The strategy is pretty straightforward and it involves the usage of the method stringByEvaluatingJavaScriptFromString
of UIWebView
to control the webpage.
Assuming that you have already the user login info, you can input them using a javascript script.
For instance, assuming that webView
is the UIWebView
instance and username
is the username input field:
NSString * usernameScript = @"document.getElementById('username').value='Gabriele';";
[self.webView stringByEvaluatingJavaScriptFromString:usernameScript];
The above code will insert Gabriele
in the username field.
Along on the same path you can easily proceed and automatically interact with the webpage via javascript injections.
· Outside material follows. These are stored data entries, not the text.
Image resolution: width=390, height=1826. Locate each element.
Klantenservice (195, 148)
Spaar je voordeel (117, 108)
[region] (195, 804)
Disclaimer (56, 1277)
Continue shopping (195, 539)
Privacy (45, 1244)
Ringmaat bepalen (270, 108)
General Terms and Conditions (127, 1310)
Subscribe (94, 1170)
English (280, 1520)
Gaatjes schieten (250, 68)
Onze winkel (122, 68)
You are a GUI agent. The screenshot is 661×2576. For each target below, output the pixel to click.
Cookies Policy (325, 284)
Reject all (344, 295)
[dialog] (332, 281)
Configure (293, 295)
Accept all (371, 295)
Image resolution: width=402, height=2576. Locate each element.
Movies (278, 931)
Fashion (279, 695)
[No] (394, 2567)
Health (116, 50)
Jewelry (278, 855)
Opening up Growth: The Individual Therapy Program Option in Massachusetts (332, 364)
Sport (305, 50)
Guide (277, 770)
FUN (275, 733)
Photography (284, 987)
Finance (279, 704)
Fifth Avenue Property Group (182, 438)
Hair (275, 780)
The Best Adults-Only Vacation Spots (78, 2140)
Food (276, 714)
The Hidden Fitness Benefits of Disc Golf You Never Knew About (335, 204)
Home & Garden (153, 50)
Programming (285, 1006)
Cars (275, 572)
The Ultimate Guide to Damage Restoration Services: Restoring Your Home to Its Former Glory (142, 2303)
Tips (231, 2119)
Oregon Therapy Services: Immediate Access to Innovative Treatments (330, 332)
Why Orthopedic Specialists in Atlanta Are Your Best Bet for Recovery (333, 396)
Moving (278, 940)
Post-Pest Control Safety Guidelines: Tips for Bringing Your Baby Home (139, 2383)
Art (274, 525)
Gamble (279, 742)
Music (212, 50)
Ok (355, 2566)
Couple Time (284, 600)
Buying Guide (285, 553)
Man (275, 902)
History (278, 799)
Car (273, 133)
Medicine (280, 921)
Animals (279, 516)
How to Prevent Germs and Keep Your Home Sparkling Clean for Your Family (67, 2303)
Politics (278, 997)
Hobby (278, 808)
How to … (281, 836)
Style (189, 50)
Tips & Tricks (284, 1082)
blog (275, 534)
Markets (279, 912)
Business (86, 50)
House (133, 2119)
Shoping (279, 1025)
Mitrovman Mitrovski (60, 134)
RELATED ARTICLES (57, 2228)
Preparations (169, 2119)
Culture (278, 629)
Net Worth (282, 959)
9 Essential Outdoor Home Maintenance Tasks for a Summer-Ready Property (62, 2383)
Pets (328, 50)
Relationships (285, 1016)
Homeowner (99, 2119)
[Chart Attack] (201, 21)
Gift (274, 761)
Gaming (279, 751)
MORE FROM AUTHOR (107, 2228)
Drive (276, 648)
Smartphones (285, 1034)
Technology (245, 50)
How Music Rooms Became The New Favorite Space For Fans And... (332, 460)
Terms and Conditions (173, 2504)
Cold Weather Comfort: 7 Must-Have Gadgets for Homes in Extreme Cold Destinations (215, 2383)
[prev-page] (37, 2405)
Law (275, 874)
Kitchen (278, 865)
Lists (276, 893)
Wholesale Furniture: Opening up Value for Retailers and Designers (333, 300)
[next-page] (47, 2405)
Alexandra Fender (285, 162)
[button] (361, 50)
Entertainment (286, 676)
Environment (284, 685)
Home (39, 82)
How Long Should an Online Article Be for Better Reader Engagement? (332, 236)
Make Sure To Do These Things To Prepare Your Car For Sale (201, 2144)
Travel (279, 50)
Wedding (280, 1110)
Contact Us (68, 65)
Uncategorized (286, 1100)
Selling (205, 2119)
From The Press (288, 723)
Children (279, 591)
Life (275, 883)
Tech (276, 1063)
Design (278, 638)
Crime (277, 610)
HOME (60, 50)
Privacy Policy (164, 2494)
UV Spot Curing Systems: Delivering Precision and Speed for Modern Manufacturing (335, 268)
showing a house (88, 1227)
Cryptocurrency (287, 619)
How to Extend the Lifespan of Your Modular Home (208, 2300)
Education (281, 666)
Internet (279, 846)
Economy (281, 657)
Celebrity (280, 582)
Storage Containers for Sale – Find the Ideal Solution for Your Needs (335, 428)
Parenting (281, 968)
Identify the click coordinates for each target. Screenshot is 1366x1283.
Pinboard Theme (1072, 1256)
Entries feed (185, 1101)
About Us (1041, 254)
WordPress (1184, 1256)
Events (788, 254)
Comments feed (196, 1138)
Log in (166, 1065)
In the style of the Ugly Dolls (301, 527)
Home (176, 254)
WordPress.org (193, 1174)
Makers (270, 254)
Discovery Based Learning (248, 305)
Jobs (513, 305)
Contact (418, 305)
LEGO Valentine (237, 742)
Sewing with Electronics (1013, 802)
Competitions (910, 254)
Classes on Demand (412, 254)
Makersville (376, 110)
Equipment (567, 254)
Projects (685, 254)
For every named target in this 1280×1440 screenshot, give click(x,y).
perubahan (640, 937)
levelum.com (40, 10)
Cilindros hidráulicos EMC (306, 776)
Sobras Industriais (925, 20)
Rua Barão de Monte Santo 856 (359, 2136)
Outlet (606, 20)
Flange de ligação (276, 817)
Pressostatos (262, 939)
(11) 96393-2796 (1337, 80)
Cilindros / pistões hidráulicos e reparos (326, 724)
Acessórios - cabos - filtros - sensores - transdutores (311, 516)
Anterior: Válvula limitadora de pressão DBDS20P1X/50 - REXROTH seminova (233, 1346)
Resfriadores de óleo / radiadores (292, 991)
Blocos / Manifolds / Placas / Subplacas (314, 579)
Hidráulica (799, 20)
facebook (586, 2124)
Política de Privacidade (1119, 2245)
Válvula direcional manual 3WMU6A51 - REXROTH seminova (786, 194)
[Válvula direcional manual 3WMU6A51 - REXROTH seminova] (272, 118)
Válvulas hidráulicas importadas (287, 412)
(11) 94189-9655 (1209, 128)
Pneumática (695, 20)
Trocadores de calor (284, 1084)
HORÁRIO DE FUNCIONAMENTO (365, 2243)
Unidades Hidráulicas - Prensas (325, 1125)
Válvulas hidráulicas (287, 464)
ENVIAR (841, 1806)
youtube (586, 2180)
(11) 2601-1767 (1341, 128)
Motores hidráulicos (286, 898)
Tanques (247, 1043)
Once you are logged in, you can monitor for the current URL, until the redirection gets you to desired point. In order to do this, you have to implement the webViewDidFinishLoad:
method of UIWebViewDelegate
, which will be called each time the web view load a page
- (void)webViewDidFinishLoad:(UIWebView *)webView {
NSURL * currentURL = webView.request.mainDocumentURL;
if ([currentURL.absoluteString isEqual:desideredURLAddress]) {
[self performScraping];
}
}
At this point you can perform the actual scraping. Say that you want to get the content of a div
tag whose id is foo
. That's as simple as doing
- (void)performScraping {
NSString * fooContentScript = @"document.getElementById('foo').innerHTML;";
NSString * fooContent = [self.webView stringByEvaluatingJavaScriptFromString:usernameScript];
}
This will store the innerHTML
content of the div#foo
inside the fooContent
variable.
Bottom line, injecting javascript inside a UIWebView
you can control and scrape whatever web page.
For extra joy, you can perform all this off screen. To do so, allocate a new UIWindow
and add the UIWevView
as its subview. If you never make the UIWindow
visibile, everything described above will happen off screen.
Note that this approach is very effective, but it can be resource consuming, since you are loading the whole content of each web page. However, this can often be a necessary compromise, since other approaches based on XML parsers are likely to be inadequates due to the fact that HTML pages are often malformed, and most XML parsers are simply to strict to parse them.